[Extracted entries]:
'''

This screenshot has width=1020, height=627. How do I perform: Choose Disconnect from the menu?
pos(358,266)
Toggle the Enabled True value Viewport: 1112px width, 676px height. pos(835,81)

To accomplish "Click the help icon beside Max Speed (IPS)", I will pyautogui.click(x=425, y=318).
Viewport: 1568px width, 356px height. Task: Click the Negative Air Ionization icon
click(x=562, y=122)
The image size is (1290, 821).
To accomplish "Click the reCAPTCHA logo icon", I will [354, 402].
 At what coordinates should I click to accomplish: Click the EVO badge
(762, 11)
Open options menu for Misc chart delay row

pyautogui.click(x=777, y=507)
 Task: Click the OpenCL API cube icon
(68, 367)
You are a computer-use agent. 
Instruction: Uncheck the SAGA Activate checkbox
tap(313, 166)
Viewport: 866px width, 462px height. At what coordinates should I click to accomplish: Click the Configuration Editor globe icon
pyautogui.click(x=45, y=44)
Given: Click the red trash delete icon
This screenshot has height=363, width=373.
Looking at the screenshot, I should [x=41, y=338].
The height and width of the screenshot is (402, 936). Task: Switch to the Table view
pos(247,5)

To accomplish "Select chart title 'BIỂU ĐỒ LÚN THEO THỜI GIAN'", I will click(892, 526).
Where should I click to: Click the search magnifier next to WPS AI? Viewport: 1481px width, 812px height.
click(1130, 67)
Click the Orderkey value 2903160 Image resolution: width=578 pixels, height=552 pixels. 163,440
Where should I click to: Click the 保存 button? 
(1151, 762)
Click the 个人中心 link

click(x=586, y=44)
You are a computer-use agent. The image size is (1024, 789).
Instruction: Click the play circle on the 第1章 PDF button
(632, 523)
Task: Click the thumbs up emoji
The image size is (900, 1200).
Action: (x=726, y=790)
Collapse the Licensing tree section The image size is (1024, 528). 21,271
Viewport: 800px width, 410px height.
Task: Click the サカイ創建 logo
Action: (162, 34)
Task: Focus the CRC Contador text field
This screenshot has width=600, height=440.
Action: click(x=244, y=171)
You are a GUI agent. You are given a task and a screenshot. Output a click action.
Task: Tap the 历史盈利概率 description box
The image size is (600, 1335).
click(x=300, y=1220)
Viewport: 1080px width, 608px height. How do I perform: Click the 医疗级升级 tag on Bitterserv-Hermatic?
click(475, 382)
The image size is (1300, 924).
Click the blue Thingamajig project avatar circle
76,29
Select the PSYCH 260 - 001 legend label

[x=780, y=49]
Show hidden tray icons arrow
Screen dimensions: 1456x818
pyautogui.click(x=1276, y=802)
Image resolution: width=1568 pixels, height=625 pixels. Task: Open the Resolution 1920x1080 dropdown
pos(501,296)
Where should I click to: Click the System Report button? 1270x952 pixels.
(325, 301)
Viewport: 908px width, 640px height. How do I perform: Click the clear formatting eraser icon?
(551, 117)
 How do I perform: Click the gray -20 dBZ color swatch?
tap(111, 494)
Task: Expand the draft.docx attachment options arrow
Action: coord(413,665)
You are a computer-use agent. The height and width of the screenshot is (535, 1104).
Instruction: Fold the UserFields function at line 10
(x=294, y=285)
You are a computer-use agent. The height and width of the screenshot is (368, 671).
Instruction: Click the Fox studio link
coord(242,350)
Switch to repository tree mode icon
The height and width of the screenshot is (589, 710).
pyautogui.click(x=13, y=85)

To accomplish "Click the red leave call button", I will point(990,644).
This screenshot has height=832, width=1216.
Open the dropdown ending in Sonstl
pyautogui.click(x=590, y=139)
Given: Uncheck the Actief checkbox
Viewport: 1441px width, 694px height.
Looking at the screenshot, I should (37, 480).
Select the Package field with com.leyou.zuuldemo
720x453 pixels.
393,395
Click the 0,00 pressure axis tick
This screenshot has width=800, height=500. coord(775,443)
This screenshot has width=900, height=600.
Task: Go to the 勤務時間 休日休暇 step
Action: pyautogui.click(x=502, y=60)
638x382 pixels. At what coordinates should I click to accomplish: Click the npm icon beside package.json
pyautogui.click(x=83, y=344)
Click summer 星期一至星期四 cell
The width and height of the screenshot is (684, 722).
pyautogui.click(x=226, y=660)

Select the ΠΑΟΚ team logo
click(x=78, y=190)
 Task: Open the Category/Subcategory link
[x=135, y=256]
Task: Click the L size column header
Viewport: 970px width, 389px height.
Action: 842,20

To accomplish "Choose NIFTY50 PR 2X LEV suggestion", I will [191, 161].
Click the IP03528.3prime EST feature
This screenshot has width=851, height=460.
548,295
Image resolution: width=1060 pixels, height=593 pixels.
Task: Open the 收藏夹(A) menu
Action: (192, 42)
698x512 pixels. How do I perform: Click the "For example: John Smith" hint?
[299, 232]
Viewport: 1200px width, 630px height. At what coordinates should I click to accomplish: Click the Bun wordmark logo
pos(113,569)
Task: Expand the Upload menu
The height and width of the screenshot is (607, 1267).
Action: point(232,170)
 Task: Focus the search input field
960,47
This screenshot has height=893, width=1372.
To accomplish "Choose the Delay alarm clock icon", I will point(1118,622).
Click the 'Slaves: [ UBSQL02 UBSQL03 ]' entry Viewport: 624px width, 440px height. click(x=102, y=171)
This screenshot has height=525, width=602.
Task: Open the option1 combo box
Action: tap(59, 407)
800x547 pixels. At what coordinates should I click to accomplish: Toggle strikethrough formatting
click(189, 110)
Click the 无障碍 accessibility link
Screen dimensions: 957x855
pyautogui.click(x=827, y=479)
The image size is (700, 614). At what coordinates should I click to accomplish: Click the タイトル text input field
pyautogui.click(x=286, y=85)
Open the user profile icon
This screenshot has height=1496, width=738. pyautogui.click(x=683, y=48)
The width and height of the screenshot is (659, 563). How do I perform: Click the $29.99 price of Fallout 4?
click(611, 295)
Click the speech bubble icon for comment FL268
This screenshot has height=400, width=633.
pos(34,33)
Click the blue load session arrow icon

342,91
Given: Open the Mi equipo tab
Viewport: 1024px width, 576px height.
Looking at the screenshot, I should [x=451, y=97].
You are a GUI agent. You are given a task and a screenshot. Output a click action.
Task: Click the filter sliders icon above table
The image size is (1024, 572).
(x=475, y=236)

'''

[Work to be completed]: Going back to the entries above, set down exactly the lines that begin at the one with "Select the ΠΑΟΚ team logo" and end at the one with "This screenshot has height=893, width=1372.", both included, and nothing else.

[Your solution]:
Select the ΠΑΟΚ team logo
click(x=78, y=190)
 Task: Open the Category/Subcategory link
[x=135, y=256]
Task: Click the L size column header
Viewport: 970px width, 389px height.
Action: 842,20

To accomplish "Choose NIFTY50 PR 2X LEV suggestion", I will [191, 161].
Click the IP03528.3prime EST feature
This screenshot has width=851, height=460.
548,295
Image resolution: width=1060 pixels, height=593 pixels.
Task: Open the 收藏夹(A) menu
Action: (192, 42)
698x512 pixels. How do I perform: Click the "For example: John Smith" hint?
[299, 232]
Viewport: 1200px width, 630px height. At what coordinates should I click to accomplish: Click the Bun wordmark logo
pos(113,569)
Task: Expand the Upload menu
The height and width of the screenshot is (607, 1267).
Action: point(232,170)
 Task: Focus the search input field
960,47
This screenshot has height=893, width=1372.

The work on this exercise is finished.